= 読む文章 =
=-=-=-=-=

荊原 権八地蔵 平井権八その1 | ご近所の神社訪問記

ご近所の神社訪問記

近場の神社や、気になる神社の紹介です。
神社のいわれ、神様やそこに住んでいた昔の人などに思いを馳せてみます。たまに岩や石のことも紹介します。


荊原権八延命地蔵


所在地

埼玉県鴻巣市荊原(ばらはら)


補足

「権八地蔵とその物語」
 権八は、姓を平井といい鳥取藩士であったが、同僚を殺害したため脱藩し江戸へ逃れた。その途中金に困り、久下の長土手で絹商人を殺害し大金を奪い取った。
  あたりを見廻すと地蔵様を祀った祠があった。
 良心が咎め己の罪の深さに、いくばくかの賽銭をあげて「今、私が犯した悪行を見ていたようですが、どうか見逃してください。また、誰にも言わないでください。」と手を合わせると、地蔵が「吾れは言わぬが汝言うな。」と口をきいたと伝えられている。
 この話から、この地蔵は「物言い地蔵」と呼ばれるようになった。権八はその後捕えられ、延宝八年(延宝七年とも)に鈴ヶ森の刑場(東京都品川区南大井)で磔の刑に処された。(案内板より)


権八1
 
荒川土手の下。


権八2

中には、口をきいたとされるお地蔵様

権八3


一言
荊原には「権八地蔵」という、モノを言うお地蔵様がいらっしゃいます。
実は「権八地蔵」は久下や勝願寺にもあるそうなのですが、物語の内容は同じです。

平井権八は鳥取藩士ということで、以前から気になっていました。
浄瑠璃や歌舞伎では白井権八のモデルとなり、とても有名な方のようです。
実在の人物、とはあるのですが、本当に物語のようなことがあったのでしょうか。
考えてみました。

ウィキによりますと、事件は数え年の18才のとき起こったようです。
原因はさておき、とにかくカッとなって同僚を斬ってしまったらしい。
そこで冷静になって自首すべきところ、逃げてしまった。

=-=-=-=-=

= 提示データ =
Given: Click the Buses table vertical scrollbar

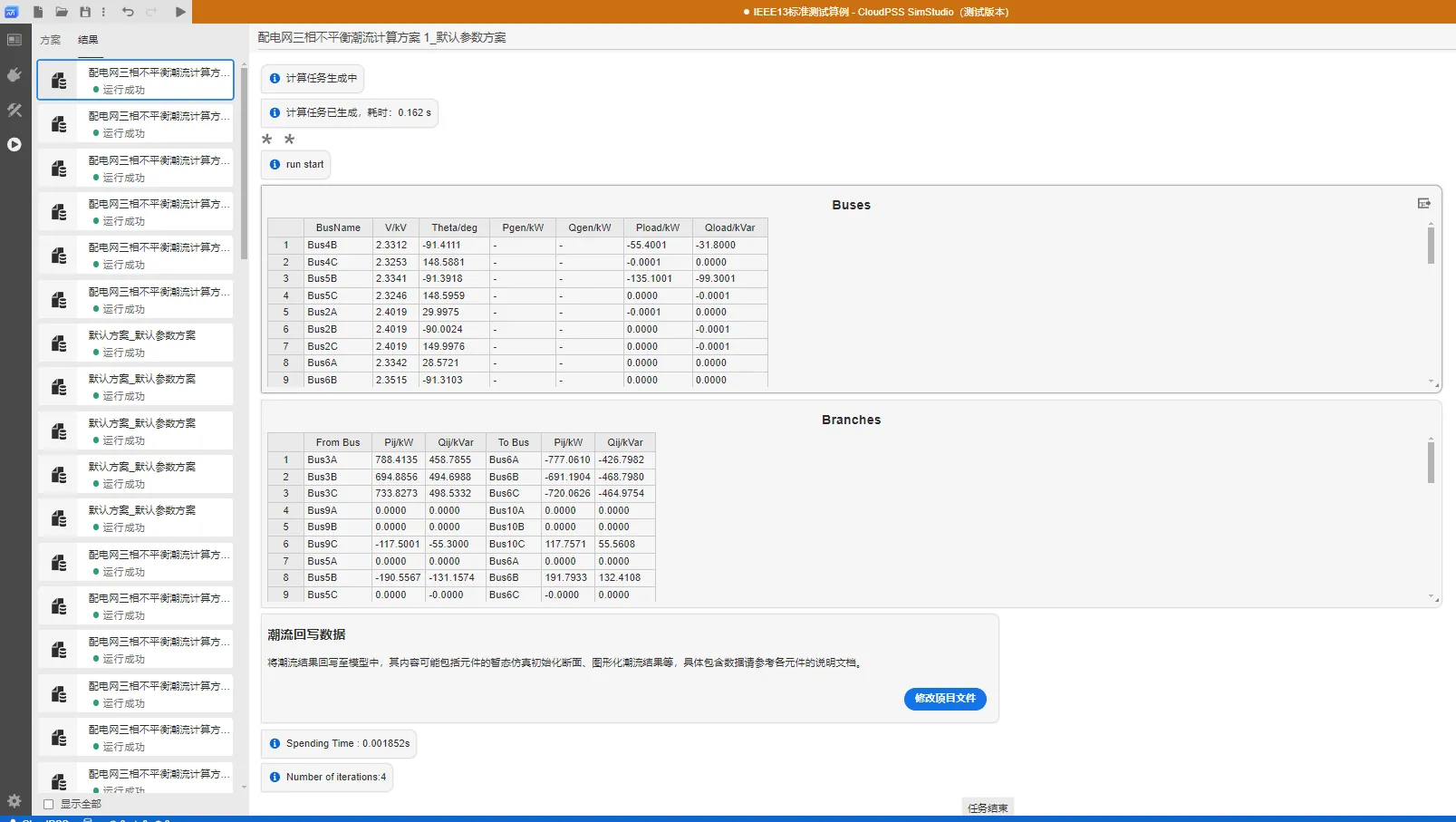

=-=-=-=-=

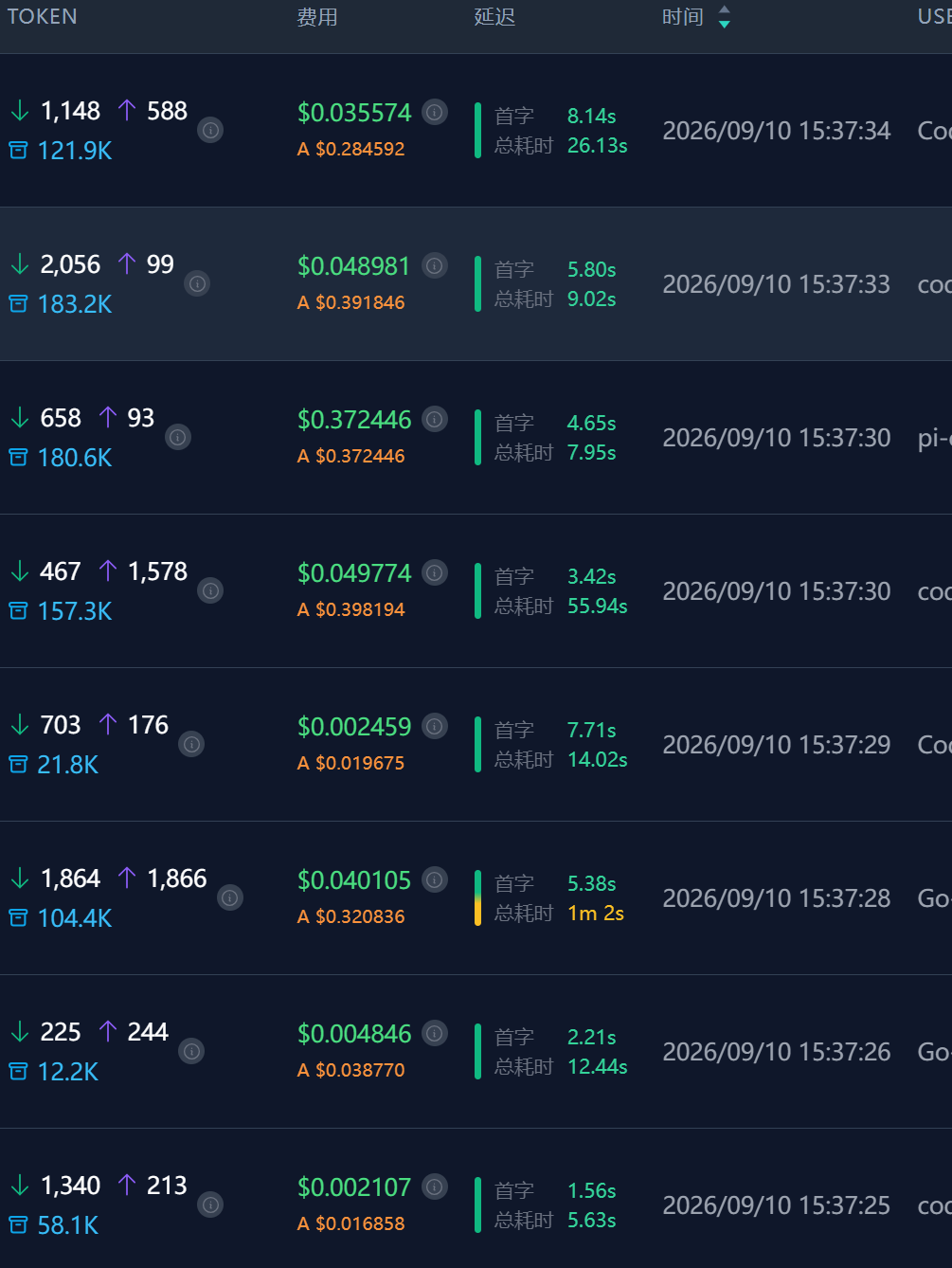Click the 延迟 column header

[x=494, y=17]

=-=-=-=-=

= 短い練習 =
権八地蔵を紹介する文章を、最後の一文の後から続けて書いてください。

= この練習の解答 =
江戸へ。

鳥取から江戸へ?
17才の男子が一人で?
通行手形も持たずに?

と、ここが大いに疑問です。

関所を通らずに山越えをしながら江戸まで行く・・。
しかも武士の恰好で・・。

無理じゃない?

・・もう物語はここで行き詰ってしまい、その後も矛盾点が盛りだくさんです。

物語には、最期に小紫という女性が、権八の墓の前で後追い自殺をした、とあります。
吉原で働いていた方のようです。

・・吉原って、確か逃亡防止の為、厳しく外出禁止だったのでは?

なんだかいろいろと創作された気がする権八という方が、可哀そうになってきました。
物語が先行して名所も生まれ、二人のお墓もあるそうです。
鳥取県人の名誉の為にも、ちょっと違うんじゃない?と声を大にして言いたいです。

『日本書紀』なども、日本の正史として、広く民衆に浸透してきた時期があります。
物語の内容に「そうじゃないのに・・」と快く思っていない神様もいらっしゃるかもしれません。

しかし今では、藤原が権威付けの為に創作したものだと多くの人が知っています。

世の中の流れや傾向がそうであっても、鵜呑みにしないで、自分の頭で検証し、考えてみる。

これは大事だと思います。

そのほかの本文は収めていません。